3. Configure authentication and encryption

• Never use NEO4J_AUTH=none in production.
• Enforce strong passwords and role-based access control (RBAC).
• For encrypted connections:
  • Mount SSL certificates into the container.
  • Enable Bolt/HTTPS SSL in configuration (NEO4J_dbms_ssl_policy_* variables).

4. Resource limits

Use Docker resource controls:

docker run \
  --name neo4j \
  --memory="4g" \
  --cpus="2.0" \
  -p7474:7474 -p7687:7687 \
  -e NEO4J_AUTH=neo4j/testpassword \
  -v neo4j_data:/data \
  neo4j:latest

Make sure Neo4j memory configs (heap, pagecache) align with these limits.

---

Example: Graph app stack with Docker Compose

You can integrate Neo4j in a multi-container application. For example, Neo4j + a backend service:

version: "3.9"

services:
  neo4j:
    image: neo4j:latest
    container_name: neo4j
    environment:
      - NEO4J_AUTH=neo4j/testpassword
    ports:
      - "7474:7474"
      - "7687:7687"
    volumes:
      - neo4j_data:/data

  api:
    build: ./api
    container_name: graph-api
    environment:
      - NEO4J_URI=bolt://neo4j:7687
      - NEO4J_USER=neo4j
      - NEO4J_PASSWORD=testpassword
    depends_on:
      - neo4j

volumes:
  neo4j_data:

• The API connects to Neo4j via the service name neo4j on the Docker network.
• Only Neo4j’s ports are mapped to the host; the API might be exposed via another port or reverse proxy.

---

Troubleshooting common issues

Container starts then exits

• Check logs:

  docker logs neo4j
  

• Common causes:
  • Invalid NEO4J_AUTH format.
  • Permission issues on mounted volume.
  • Misconfigured environment variables.

Can’t connect to Neo4j from host

• Ensure ports are mapped correctly:
  • -p7474:7474 for HTTP
  • -p7687:7687 for Bolt
• Check firewalls or VPNs that might block local ports.

Permission denied on /data

• When using host directories, ensure proper ownership and permissions:

  sudo chown -R $USER:$USER /var/lib/neo4j/data
  chmod -R 700 /var/lib/neo4j/data
  

---

When to consider hosted Neo4j instead of Docker

If you don’t want to manage Docker, upgrades, or infrastructure at all, Neo4j’s managed options might be better fits than deploying Neo4j using Docker:

• Neo4j Sandbox – Ideal for quick demos, learning, and experimentation.

  • Create pre-populated or blank instances at: https://sandbox.neo4j.com

• Neo4j Aura – Fully managed cloud service with high availability, backups, and scaling.
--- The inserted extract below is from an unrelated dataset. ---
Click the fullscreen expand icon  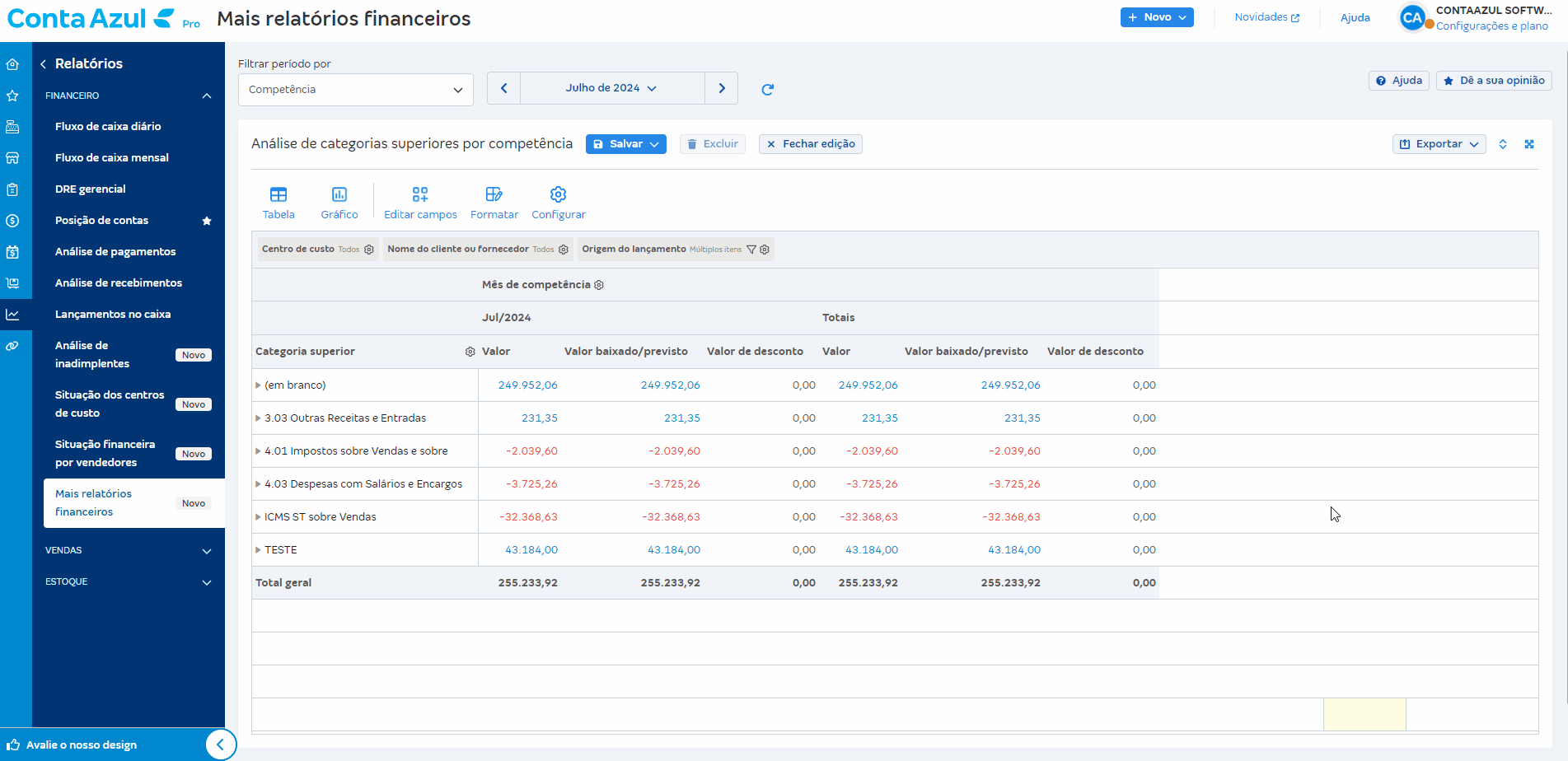point(1529,144)
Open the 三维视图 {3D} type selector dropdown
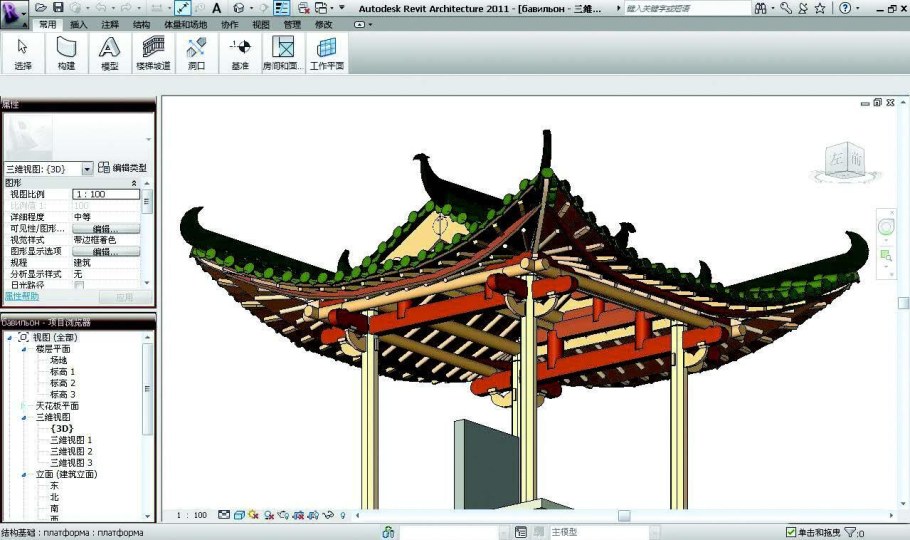The height and width of the screenshot is (540, 910). [87, 169]
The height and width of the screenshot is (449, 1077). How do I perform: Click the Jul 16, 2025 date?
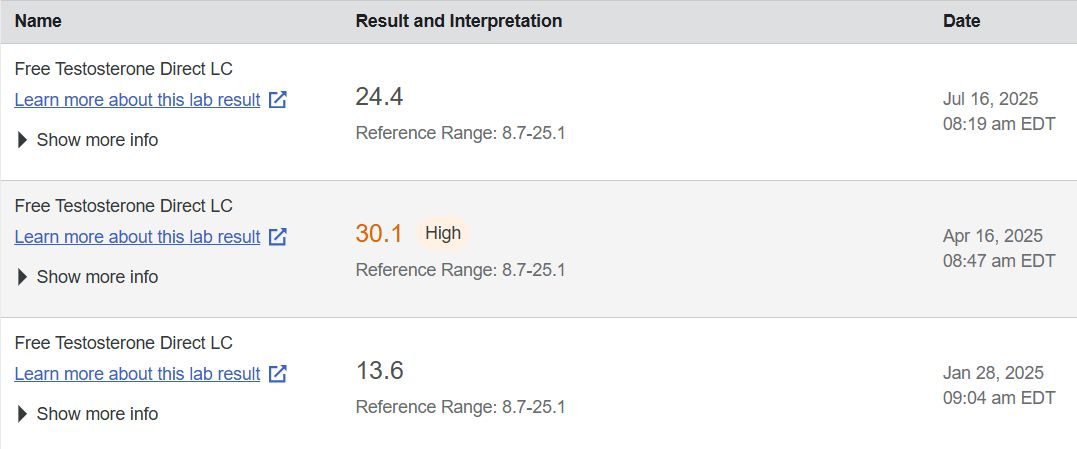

  • Sign up and get a free Enterprise Aura instance: https://console.neo4j.io

You can later export/import data between Docker deployments and Aura or Sandbox as your needs evolve.

---

Summary

To deploy Neo4j using Docker:

1. Start quickly with:

   docker run -p7474:7474 -p7687:7687 -e NEO4J_AUTH=neo4j/password neo4j:latest
   

2. Persist data using volumes:
   • -v neo4j_data:/data or a host directory.
3. Use Docker Compose for repeatability and multi-service setups.
4. Configure via environment variables or a mounted neo4j.conf.
5. Harden for production with proper auth, SSL, network controls, and resource limits.

Whether you’re building a proof-of-concept or preparing a production-grade graph application, Docker provides a flexible and efficient way to run Neo4j with consistent, portable configurations.